Made updates to credential logging so that it is completely unique. This was done by parsing RIds out of incoming evilginx2 requests inside the evilginx2 source code. By including a unique identifier with each credential submission, this will ensure a credential from a previous campaign will never log into a current campaign. Improvements were also made to setup.sh.
Added the option to send campaign events as messages to a channel via Microsoft Teams.
Removed transparency endpoint and messages from GoPhish altogether and increased the length of RIds to 10.
Added SMS campaign support with Twilio! Enjoy!
Added error handling of failed SMS messages into the dashboard/database. If the sending of an SMS message fails, the error will now display right in the GUI. Updates to the dashboard were also made so that when viewing campaign results, statistic names now match SMS updates. For example, Email Sent now displays as Email/SMS Sent in the dashboard, etc.
Added the option for operators to set their own RId value to use in phishing URLs to combat fingerprinting links.
Removed Microsoft Teams messages to a channel and replaced with Pusher end-to-end encrypted channels for security reasons.
Added notification count to Pusher feed app as well as sound option for events. Color changes were also made to the app :)
Added the ability to view full token JSON strings from evilginx directly in GoPhish dashboard :)
Removed the need to create a fake landing inside GoPhish as part of a campaign setup. Removed Add Tracking Image button to avoid mistakes being made with operators using this button. This forces the manual insertion of image tags into email templates as it is needed for tracking to properly work. Also added enhancements to the logging process.
Added the Add Tracking Image button back and ability to handle email opened tracking events directly from evilginx2. This removes the need to proxy to the local GoPhish server altogether.
Made further enhancements to the logging process so that if a user triggers an event more than once, every instance will now be captured. Changed Pusher notifications to trigger directly from evilginx to ensure feed is completely realtime.
Removed Pusher messages to a channel to avoid message limit and to ease the live feed setup process. The live feed has been changed to operate completely local, without sending victim data to any remote API. The live feed also now has no message limits and added the ability to view full token JSON in live feed :)
Made Apache2 blacklist optional.
Added Cisco VPN phishlet, merged pull request that allows operators to get source IP information for victims when generating GoPhish reports.
Added some improved logic for logging credentials to GoPhish where sometimes the username parameter of a phishlet was lost due to not checking if it was empty. This should improve the overall user experience and credential logging.
Removed a "X-Evilginx" header IOC that was hidden as a XOR encrypted byte array.
Added the option to force a Google reCAPTCHA v2 challenge before granting access to a lure. This was done to combat domain takedowns and thwart off bots.
Added the option to force a Cloudflare Turnstile challenge before granting access to lure.
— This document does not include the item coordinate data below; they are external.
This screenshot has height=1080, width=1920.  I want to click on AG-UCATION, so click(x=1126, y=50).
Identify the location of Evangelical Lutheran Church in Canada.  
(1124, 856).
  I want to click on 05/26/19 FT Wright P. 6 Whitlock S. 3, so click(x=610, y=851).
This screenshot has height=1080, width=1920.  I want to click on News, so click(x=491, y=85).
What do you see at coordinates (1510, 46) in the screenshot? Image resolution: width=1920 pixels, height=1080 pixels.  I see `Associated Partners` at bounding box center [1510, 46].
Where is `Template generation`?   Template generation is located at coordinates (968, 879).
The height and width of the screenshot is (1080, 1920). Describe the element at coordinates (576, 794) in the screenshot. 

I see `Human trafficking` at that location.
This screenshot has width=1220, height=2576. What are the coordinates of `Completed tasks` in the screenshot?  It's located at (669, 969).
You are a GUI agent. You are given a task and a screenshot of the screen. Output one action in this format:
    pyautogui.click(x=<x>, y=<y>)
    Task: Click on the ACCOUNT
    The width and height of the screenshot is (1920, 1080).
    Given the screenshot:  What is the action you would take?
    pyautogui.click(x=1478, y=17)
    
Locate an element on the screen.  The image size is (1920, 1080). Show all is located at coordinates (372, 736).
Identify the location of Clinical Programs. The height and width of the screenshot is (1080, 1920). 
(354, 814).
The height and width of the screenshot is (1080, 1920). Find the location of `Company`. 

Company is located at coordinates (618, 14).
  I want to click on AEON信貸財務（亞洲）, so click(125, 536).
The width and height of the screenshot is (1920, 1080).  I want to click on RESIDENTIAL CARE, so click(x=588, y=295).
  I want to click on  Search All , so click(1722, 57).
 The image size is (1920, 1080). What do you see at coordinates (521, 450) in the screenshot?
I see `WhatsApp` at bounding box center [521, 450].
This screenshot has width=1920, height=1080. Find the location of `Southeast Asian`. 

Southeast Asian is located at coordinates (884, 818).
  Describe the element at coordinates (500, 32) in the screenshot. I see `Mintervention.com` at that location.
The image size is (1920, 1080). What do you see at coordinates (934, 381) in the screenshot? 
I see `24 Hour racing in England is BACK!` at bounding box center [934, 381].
Again this was done to try to thwart off bots.
Upgraded evilginx2 to evilginx3! :)
Deprecated the Cloudflare Turnstile and Google reCAPTCHA features due to the redirectors feature of evilginx3 which accomplishes the same task.
Made the announcement of my transition into GitHub Sponsors and additional announcements for the future of this project. Changes include the end of support for phishlets and keeping this public version of the project one version behind the private version for sponsors.
Implemented the version 3.1.0 release of evilginx3.